*What to work on*
Read the records beneath this task and copy every line that contains the string "note".
━━━ Recorded information ━━━
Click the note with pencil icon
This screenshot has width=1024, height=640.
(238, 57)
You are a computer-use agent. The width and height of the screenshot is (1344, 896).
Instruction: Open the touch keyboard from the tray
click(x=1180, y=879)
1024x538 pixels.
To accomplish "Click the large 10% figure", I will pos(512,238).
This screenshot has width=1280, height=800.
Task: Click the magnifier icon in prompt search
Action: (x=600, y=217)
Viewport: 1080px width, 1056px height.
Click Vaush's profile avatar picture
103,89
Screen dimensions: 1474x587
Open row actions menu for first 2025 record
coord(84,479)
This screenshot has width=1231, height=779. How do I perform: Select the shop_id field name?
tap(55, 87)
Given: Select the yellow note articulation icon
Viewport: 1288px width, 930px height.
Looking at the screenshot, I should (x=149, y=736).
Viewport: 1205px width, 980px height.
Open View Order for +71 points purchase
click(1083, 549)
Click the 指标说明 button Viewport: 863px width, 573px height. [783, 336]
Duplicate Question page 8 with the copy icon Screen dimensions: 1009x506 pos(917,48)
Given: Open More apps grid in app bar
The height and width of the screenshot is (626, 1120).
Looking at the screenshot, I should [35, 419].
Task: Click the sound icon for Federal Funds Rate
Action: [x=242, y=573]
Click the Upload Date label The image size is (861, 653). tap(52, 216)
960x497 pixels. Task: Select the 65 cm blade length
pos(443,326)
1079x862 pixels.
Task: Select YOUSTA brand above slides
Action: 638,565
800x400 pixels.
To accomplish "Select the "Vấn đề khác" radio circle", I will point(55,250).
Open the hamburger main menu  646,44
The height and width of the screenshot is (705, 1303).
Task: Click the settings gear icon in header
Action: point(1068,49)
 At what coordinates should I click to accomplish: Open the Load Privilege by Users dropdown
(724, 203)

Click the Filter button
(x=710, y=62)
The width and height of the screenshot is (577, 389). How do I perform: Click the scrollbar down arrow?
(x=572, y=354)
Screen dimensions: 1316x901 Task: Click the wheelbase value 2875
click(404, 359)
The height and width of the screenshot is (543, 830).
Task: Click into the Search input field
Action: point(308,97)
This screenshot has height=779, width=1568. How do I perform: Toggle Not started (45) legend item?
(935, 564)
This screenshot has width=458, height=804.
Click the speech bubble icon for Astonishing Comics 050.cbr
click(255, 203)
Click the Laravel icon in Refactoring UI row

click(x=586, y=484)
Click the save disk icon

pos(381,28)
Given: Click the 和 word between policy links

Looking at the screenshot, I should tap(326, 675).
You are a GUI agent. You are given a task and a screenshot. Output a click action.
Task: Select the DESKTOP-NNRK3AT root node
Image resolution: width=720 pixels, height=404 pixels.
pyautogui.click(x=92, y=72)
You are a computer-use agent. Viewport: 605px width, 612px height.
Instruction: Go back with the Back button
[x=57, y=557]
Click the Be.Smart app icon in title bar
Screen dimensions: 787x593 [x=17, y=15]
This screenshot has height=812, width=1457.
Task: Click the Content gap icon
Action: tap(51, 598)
━━━
*Task result*
Click the note with pencil icon
Given: Select the yellow note articulation icon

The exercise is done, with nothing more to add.